Trash talk: Less food waste with trayless initiative

In a presentation to Dr. Woody Webb on Oct. 21, Olivet Dining Services Dietetic Intern Jamie Neben illustrated how Olivet is using two and half times less food since the implementation of Sodexo’s trayless initiative.

During a portion of dinnertime on Sept. 28, a follow-up study was conducted to determine the difference in food waste post-removal. Olivet Dining Services Manager Brice Grudzien told The GlimmerGlass about this study earlier this semester; he explained that it would take place on the same day and same time as the food waste study conducted last semester which was a catalyst for the initiative.

According to Neben, the original study found that 116 pounds of food were wasted with 756 students in the dining room, while in the follow-up study, only 56.8 pounds of food were wasted for 964 students—a 60.8* percent decrease in waste.

The search for sustainable solutions for food waste is ongoing. Removing the trays was the first step— “Prevention”— in a “Hierarchy of Solutions” described by Neben. Prevention “reduces surplus at the source,” which Sodexo has been actively committed to in more than one way. One of the strategies set to accomplish this is batch cooking, producing food to order as students file through the dining room.

Neben recommends recovery, also called reuse, as Sodexo’s next step. She believes the best way to accomplish recovery is through donation to food charities. An option that Sodexo has looked into is a partnership with the Campus Kitchen Project, which works to “recover food from cafeterias and engage students as volunteers,” according to the Project’s website. While there are often issues of legality that come into play with such initiatives, Grudzien wants to “investigate the possibility more.”

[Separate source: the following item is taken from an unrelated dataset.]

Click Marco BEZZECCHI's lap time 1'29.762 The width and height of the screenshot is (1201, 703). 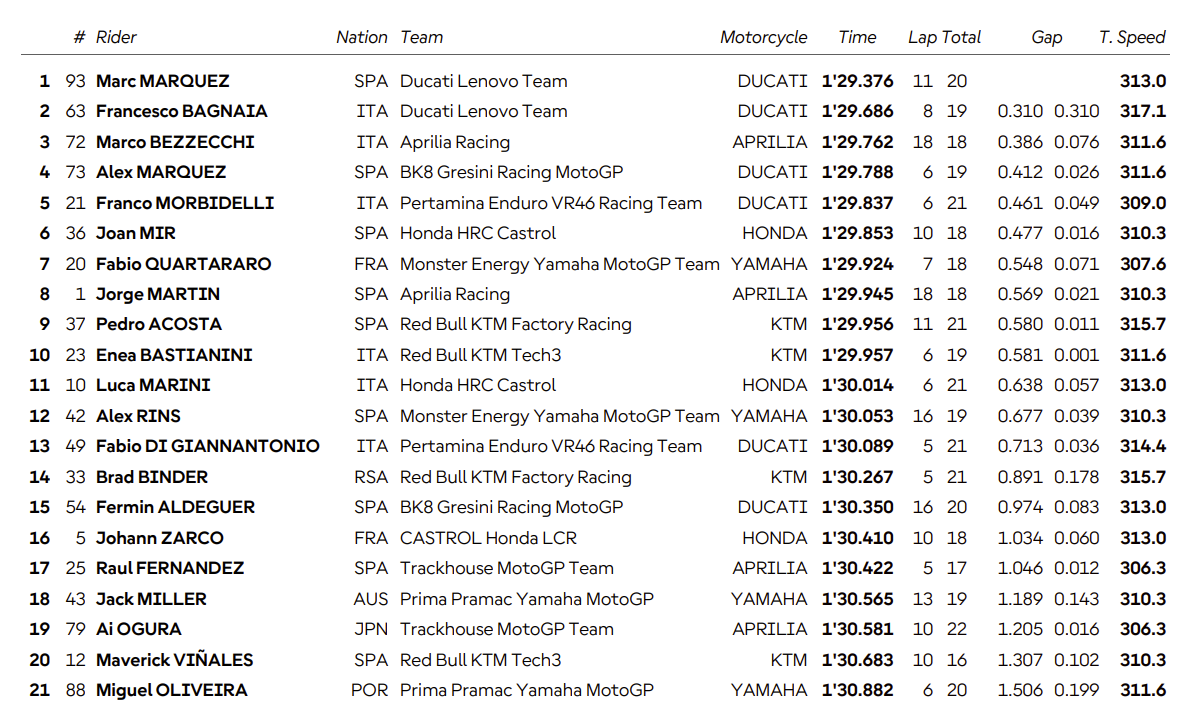(x=857, y=142)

Reducing food waste is one aspect of Olivet’s active conservation efforts. Student Development Vice President Woody Webb describes it as “a part of the ongoing initiatives to conserve.” Webb points to other environmentally-sustainable measures that are in place on campus, such as climate control units regulating room temperatures based on usage and the geothermal heating of the Perry Center through underground water. He believes that conservation issues such as the removal of trays are made possible with the support of the Associated Student Council.

ASC Student Body President Kaleb Miller believes that such efforts are reflective of Olivet’s culture and campus. “We’re called to be good stewards,” he said.

Miller is especially glad that many students are on board with the trayless initiative. Brice Grudzien agreed and noted the value of the communication of the initiative’s goals to students.

“It’s all about working together,” Grudzien said.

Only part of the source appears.